::: READING TEXT
Appreciate the reply - this is my sentiment as well. Few questions:

  • Looking at your post history - looks like you came from a developer and are now in REPE. Let's say I want to move to a REPE 50 shop - what are you guys looking for from a candidate like myself? What would my "weaknesses" be just from a high level perception? I've worked on everything from redevelopment, development, and public-private partnerships. We've partnered with probably a dozen REPE 50 shops over the years. I'll note that I think one weakness is that we only do deals in our market..
  • What's the ideal time to move? I'm doing acquisitions and would want to move to acquisitions. I've got about 3-years of real estate experience (my whole career) so I think it would make sense to come in still at the associate level. My hesitation is that they'd make me come in as analyst - I'm not fond of that idea. But, can understand the logic (i.e. you need to learn our process and you cant be running the process as an associate if you didn't even know it at a lower level). Should I be trying to make this move asap?
Oct 7, 2018

Probably your biggest challenges would be;

  • A decent amount of the top REPE funds recruit predominantly ex-bankers or promote internally with a much greater frequency than they hire laterals from smaller shops. Look up Associates at Blackstone on LinkedIn and you'll see what I mean.
  • Sometimes at owner/operators and developers you get an incredible DEPTH of knowledge but not necessarily a very wide breadth of knowledge across different transaction types and asset classes.
::::::
::: INFORMATION SHOWN
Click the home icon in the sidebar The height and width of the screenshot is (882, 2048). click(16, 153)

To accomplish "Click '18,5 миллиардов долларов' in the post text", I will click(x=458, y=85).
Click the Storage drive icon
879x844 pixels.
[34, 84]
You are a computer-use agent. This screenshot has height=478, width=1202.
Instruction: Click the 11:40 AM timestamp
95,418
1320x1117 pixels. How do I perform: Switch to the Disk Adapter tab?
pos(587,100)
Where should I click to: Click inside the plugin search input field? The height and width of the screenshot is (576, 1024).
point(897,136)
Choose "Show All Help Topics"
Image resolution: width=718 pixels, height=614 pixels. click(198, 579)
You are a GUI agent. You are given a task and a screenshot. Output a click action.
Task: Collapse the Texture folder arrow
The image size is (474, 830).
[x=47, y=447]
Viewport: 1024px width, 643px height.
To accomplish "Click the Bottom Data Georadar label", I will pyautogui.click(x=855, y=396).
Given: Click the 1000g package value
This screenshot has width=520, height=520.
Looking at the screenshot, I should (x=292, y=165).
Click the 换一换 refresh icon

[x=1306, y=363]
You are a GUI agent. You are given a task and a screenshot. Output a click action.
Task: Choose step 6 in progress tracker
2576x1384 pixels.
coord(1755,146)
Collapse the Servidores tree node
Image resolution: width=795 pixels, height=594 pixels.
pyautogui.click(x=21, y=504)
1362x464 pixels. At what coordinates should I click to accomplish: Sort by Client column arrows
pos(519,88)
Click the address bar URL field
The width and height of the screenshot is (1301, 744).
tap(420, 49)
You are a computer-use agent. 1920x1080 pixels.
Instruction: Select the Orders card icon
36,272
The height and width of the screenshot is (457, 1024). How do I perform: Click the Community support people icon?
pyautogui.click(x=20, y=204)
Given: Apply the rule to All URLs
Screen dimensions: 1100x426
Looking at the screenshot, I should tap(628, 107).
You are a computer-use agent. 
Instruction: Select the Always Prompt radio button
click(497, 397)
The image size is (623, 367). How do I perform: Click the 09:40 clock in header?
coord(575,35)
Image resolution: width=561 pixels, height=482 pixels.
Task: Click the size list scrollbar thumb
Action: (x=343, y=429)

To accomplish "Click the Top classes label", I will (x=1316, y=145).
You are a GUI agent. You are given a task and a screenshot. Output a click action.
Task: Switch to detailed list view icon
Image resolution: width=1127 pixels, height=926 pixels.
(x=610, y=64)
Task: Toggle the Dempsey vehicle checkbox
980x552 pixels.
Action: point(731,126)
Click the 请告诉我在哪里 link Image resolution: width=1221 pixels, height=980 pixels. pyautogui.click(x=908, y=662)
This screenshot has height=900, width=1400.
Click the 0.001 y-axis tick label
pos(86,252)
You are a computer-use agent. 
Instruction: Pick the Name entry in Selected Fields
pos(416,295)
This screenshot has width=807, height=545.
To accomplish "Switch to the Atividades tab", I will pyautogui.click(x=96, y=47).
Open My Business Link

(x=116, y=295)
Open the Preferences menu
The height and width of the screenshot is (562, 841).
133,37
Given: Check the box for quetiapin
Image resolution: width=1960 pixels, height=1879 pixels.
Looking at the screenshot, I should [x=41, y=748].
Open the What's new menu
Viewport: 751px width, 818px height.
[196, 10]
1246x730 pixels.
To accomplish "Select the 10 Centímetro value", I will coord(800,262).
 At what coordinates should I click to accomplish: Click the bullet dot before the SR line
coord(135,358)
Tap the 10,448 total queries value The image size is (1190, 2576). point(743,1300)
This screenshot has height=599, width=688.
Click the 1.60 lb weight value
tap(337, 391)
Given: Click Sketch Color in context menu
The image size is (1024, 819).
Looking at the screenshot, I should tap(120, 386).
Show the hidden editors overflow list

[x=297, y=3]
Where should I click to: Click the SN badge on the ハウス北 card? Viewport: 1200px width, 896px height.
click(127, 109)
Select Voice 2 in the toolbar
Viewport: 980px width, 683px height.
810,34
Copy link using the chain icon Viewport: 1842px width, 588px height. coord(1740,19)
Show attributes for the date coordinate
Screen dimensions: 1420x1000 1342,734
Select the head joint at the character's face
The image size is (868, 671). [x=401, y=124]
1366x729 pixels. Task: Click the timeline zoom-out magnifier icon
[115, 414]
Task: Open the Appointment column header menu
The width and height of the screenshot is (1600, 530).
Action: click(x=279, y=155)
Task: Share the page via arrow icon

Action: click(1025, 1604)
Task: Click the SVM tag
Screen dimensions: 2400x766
::::::
REQUIREMENTS:
Reproduce word for word the stretch of the forum thread from "Probably your biggest" through "what I mean.".

RESULT FOR THIS EXERCISE:
Probably your biggest challenges would be;

  • A decent amount of the top REPE funds recruit predominantly ex-bankers or promote internally with a much greater frequency than they hire laterals from smaller shops. Look up Associates at Blackstone on LinkedIn and you'll see what I mean.